Translation and interpretation costs will have to be met by the Member State, not by the suspect. Without minimum common standards to ensure fair proceedings, judicial authorities will be reluctant to send someone to face trial in another country. In the Commission's view, all such warrants should in the future be covered by EU standards on fair trial rights, including the right to interpretation and translation.

EU Member States have three years to adopt these rules, rather than the usual two years, to give authorities time to put translated information in place.

The right to fair proceedings and respect to procedural safeguards in the EU

The European Commission already tried to put in place in 2004 an "all in one" proposal on fair trial procedural rights which did not receive the unanimous support of EU governments . For that reason, Commission is now taking a "step by step" approach, as foreseen in a series of measures on fair trial procedural rights set out in the Stockholm Programme of December 2009.

In March 2009, the Commission proposed rules that would oblige EU countries to provide full interpretation and translation services to suspects.
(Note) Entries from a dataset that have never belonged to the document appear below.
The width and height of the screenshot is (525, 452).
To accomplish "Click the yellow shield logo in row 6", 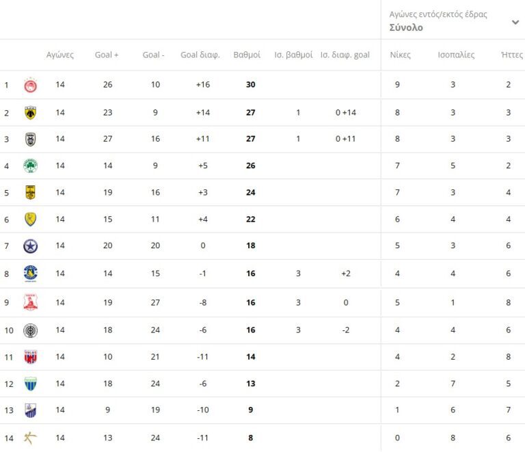I will 31,220.
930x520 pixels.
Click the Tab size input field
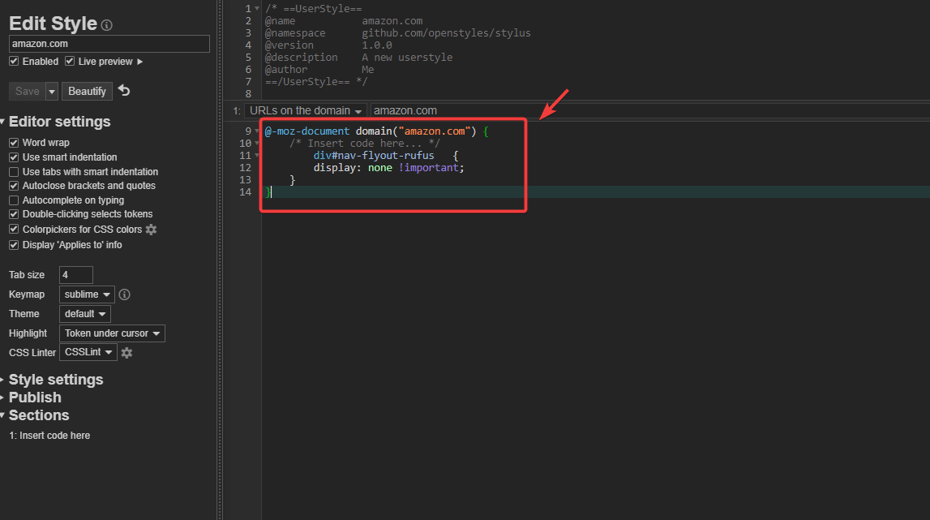point(75,275)
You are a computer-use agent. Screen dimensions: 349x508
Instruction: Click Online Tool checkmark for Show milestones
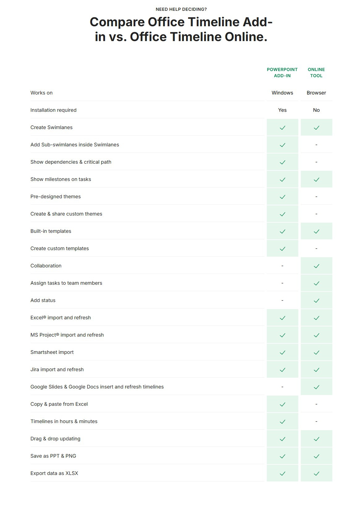click(316, 179)
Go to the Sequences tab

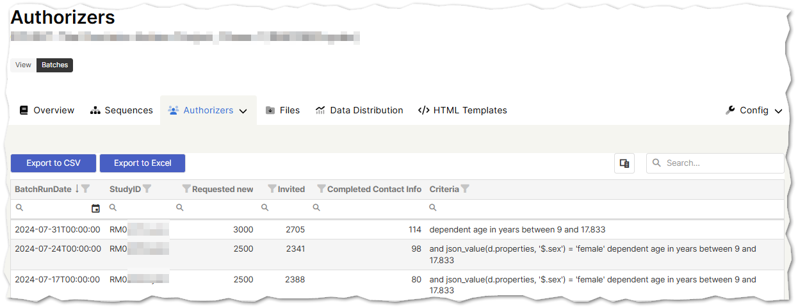pos(122,110)
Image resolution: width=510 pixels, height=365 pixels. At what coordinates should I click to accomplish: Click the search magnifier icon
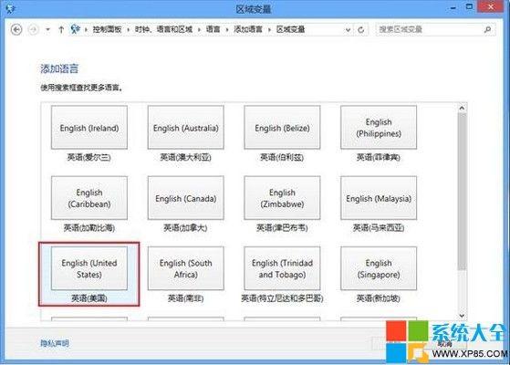tap(487, 29)
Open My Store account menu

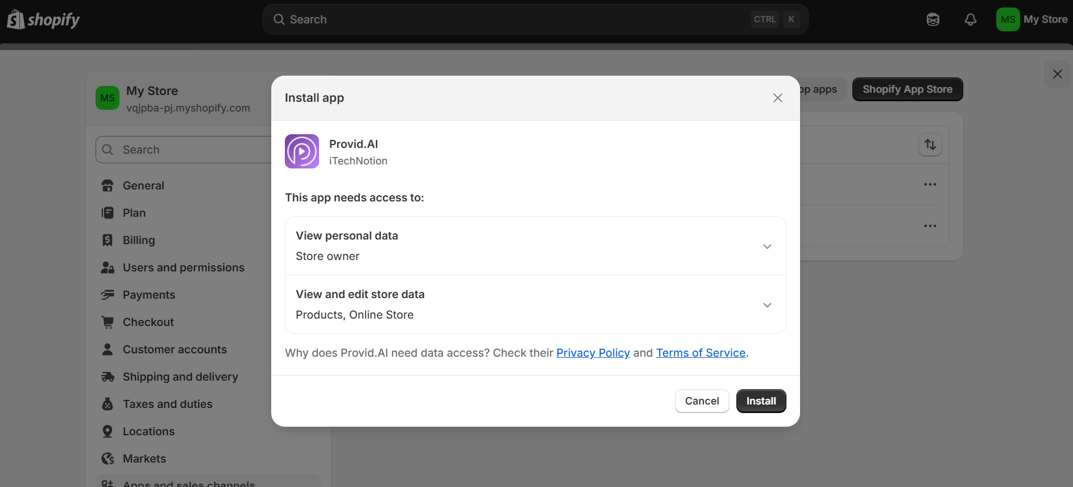click(x=1031, y=19)

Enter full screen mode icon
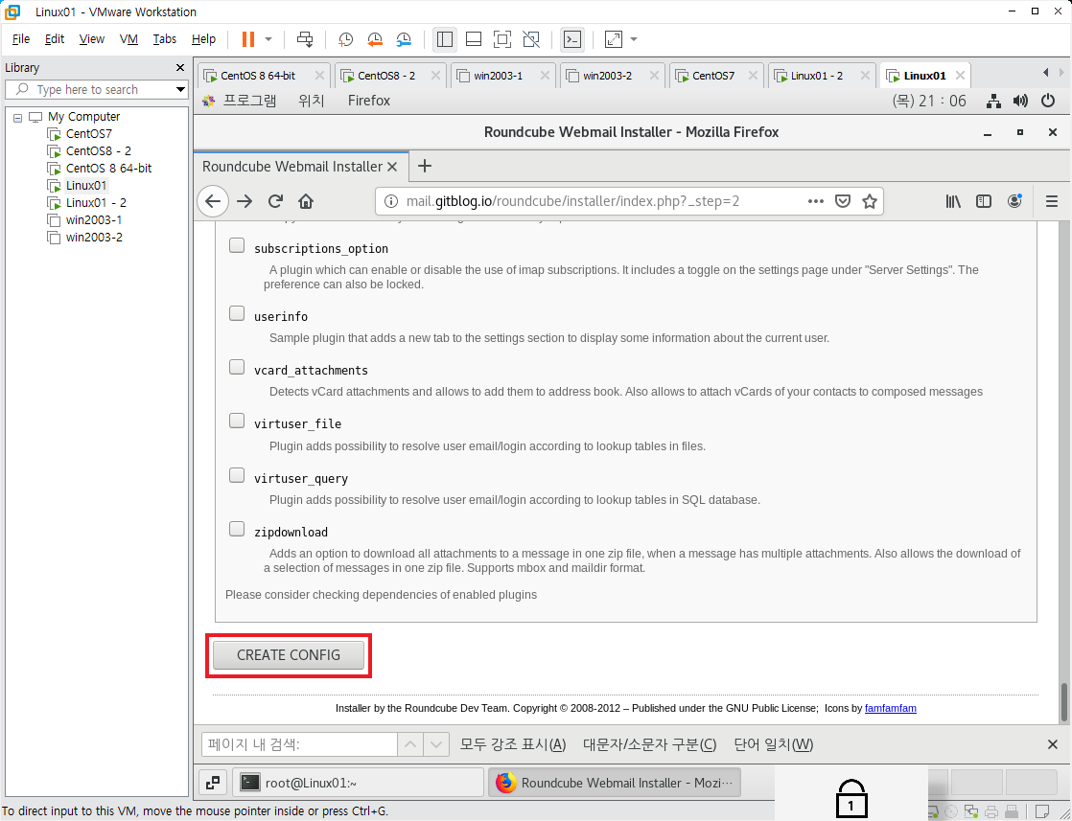click(502, 39)
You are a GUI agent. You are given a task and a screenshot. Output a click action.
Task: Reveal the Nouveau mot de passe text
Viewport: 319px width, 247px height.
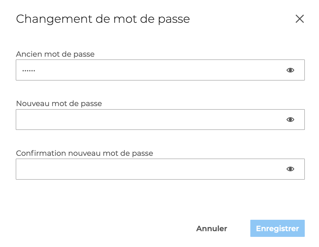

Once put forward, a compromise agreement was  reached between the Council, Commission and the European Parliament on 27 May. This compromise agreements was endorsed by the European Parliament plenary on 15 June.

Further to it the Commission proposed the second measure, regarding the right to information, in July, where Council and Parliament have already started work on. The next measures, planned by the Commission for 2011, will be a Directive on the right to have access to a lawyer and on the right to communicate with relatives, employers and consular authorities.